Основа преобразований это побайтовая операция XOR.

Рисунок 8. - Операция XOR.

Перед операцией XOR идёт преобразование CharToByte, функция представлена на рисунке 7.

Преобразование пароля, который вводит пользователь, происходит операцией циклического вращения влево - ROL. При этом младший байт указывает на какое количество разрядов сдвинуть старший байт. Таким образом для обратного преобразования командой ROR нужно значение только первого байта. Если, например, введённый пароль 11223344556677889900112233, то механизм преобразования выглядит следующим образом:

Рисунок 9. - Преобразование пароля операцией ROL..

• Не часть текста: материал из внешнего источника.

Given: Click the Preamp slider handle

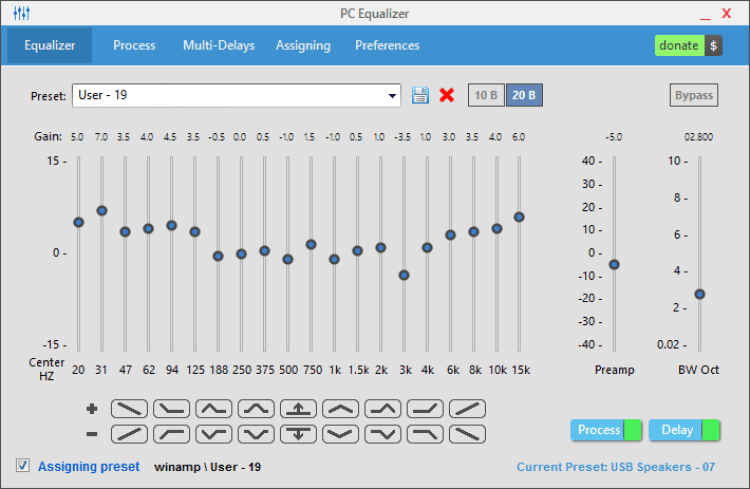Looking at the screenshot, I should 614,265.
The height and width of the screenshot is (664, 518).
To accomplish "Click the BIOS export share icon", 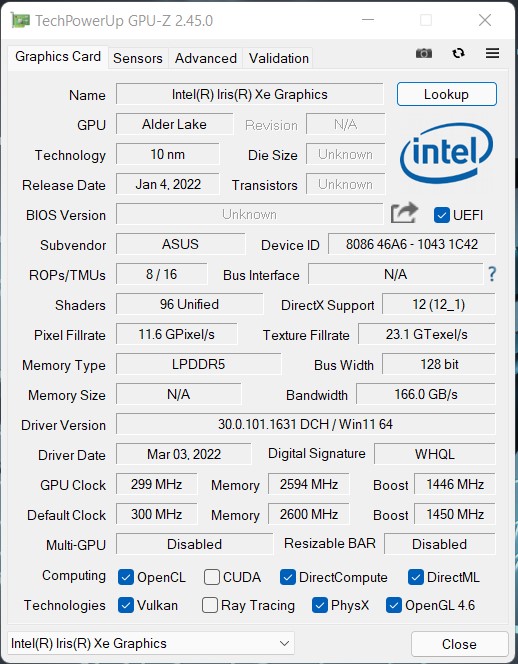I will [x=404, y=213].
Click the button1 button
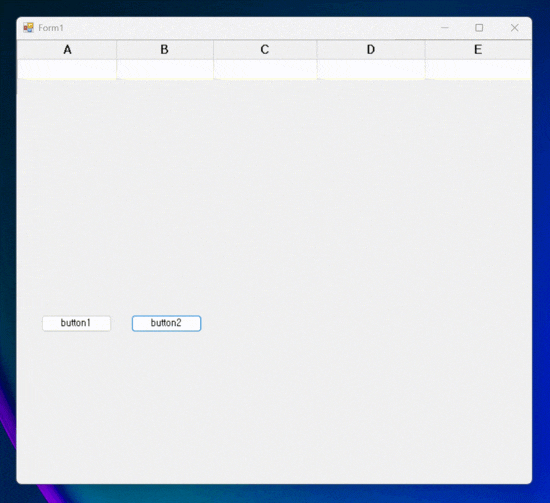Image resolution: width=550 pixels, height=503 pixels. 76,323
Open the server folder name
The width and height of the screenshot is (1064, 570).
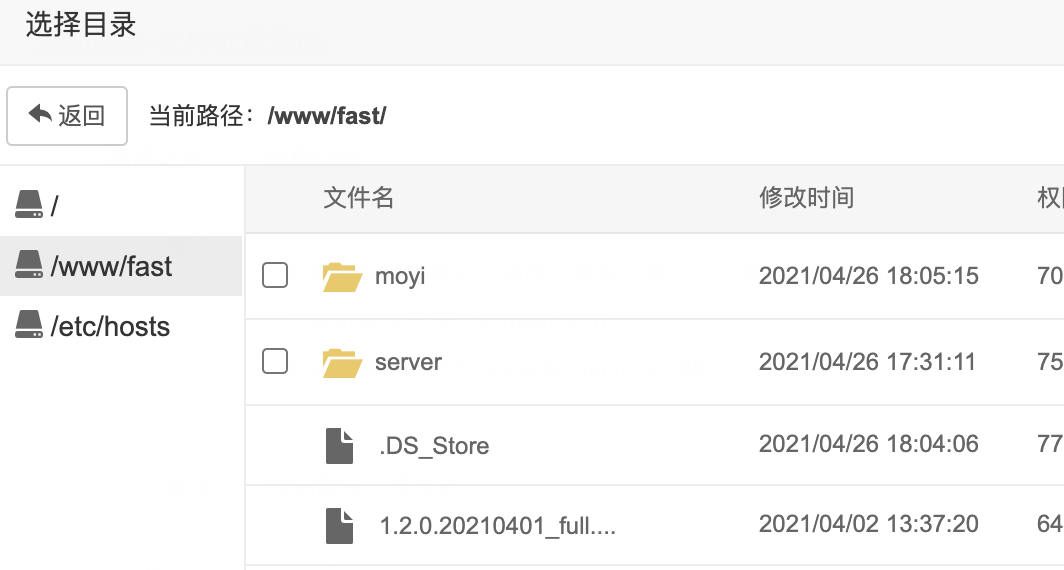(x=408, y=362)
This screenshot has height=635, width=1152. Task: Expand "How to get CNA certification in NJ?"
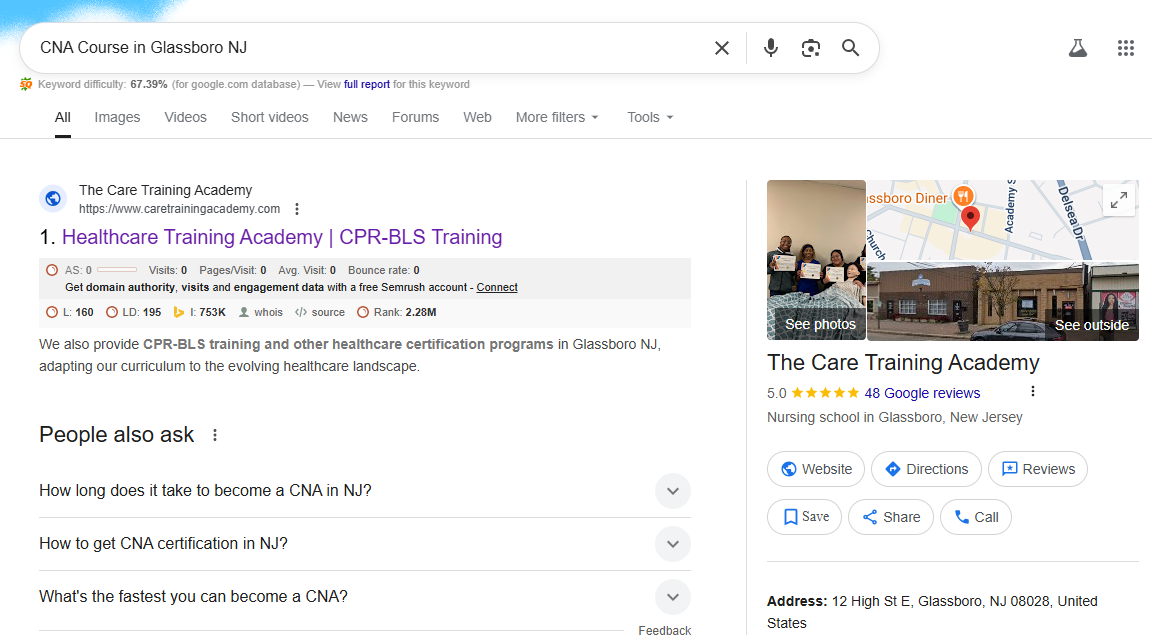click(x=672, y=544)
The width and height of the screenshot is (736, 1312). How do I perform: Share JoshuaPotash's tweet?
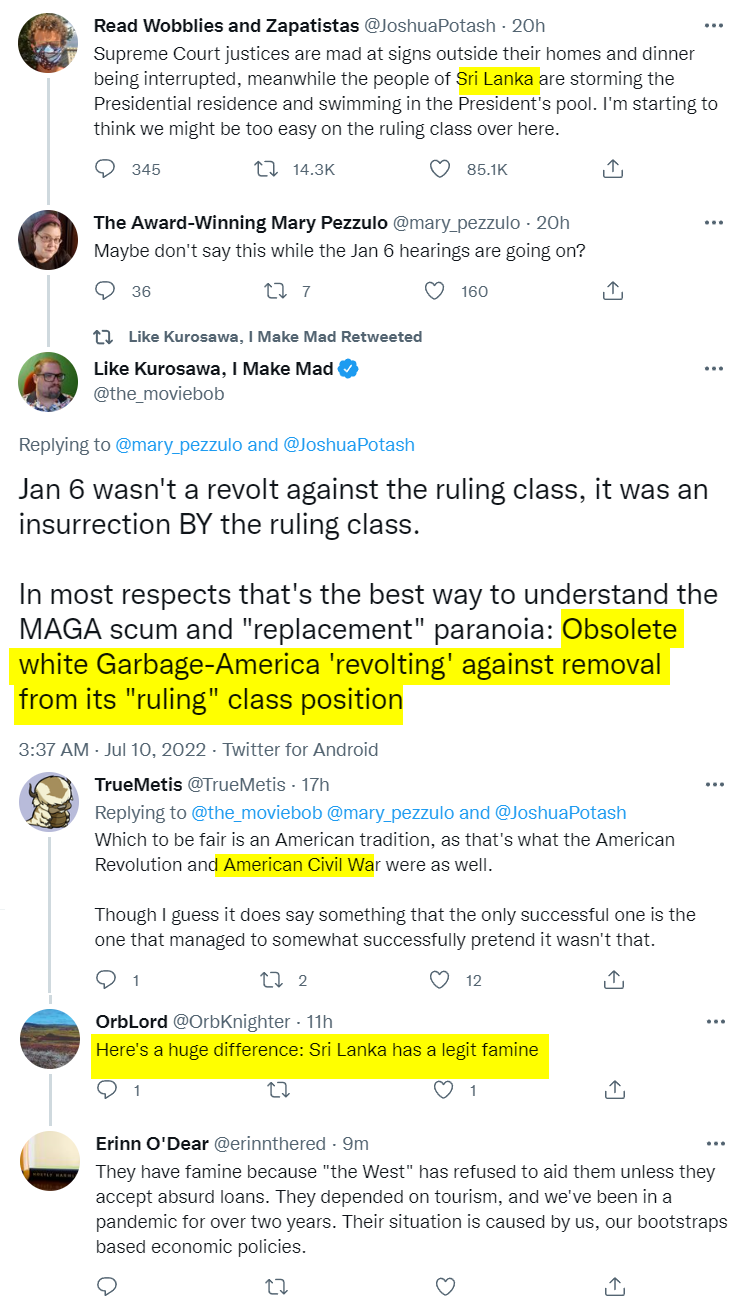(613, 169)
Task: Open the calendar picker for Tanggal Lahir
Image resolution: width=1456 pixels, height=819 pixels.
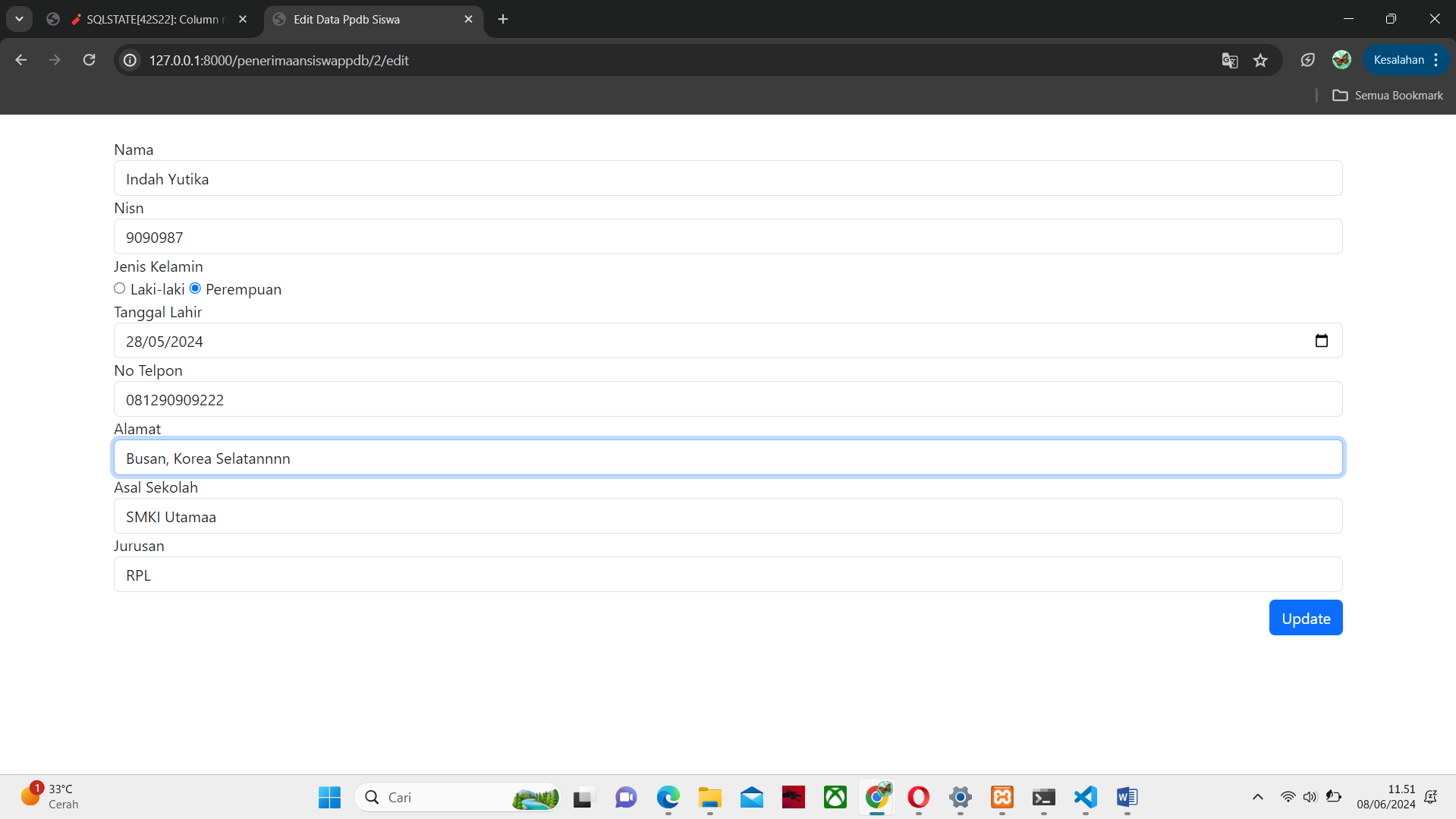Action: [1321, 341]
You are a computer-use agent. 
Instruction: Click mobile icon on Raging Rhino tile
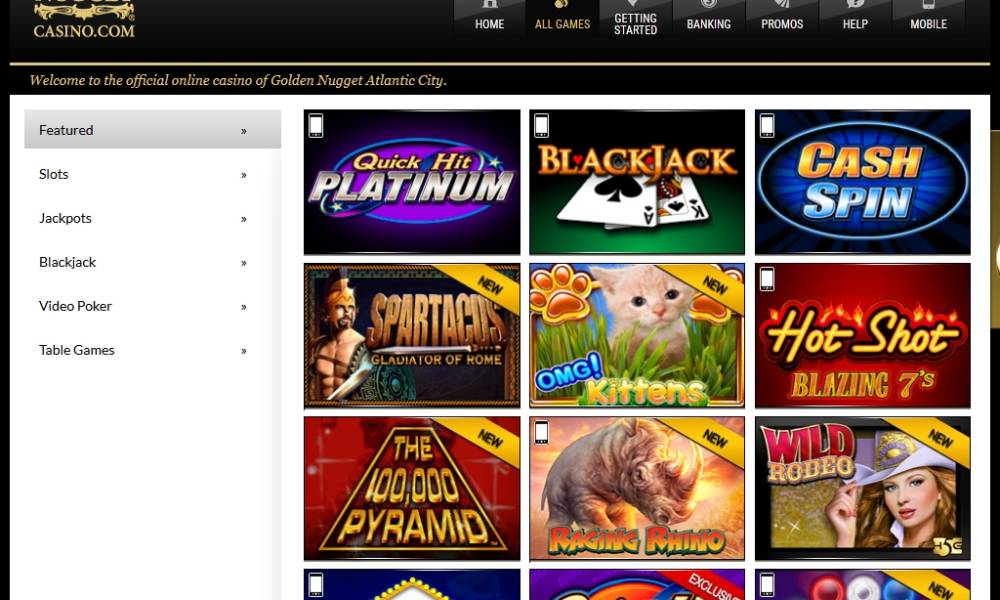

В итоге имеем, при инсталляции записывается значение в реестр, которое зависит от системных параметров и системной даты. Учитывая механизм копирование реестра на другое железо будет проблематично. При проверке пароля, читается значение реестра, ксорится с константой, вращается пароль пользователя и ксорится с преобразованным значением из реестра.

Рисунок 10. - Механизм проверки пароля пользователя.

Результатом операции исключающего ИЛИ должна стать строка optionoption (6F7074696F6E6F7074696F6E).

Таким образом, если результатом операции XOR будет строка optionoption, тогда пароль пользователя введён верно.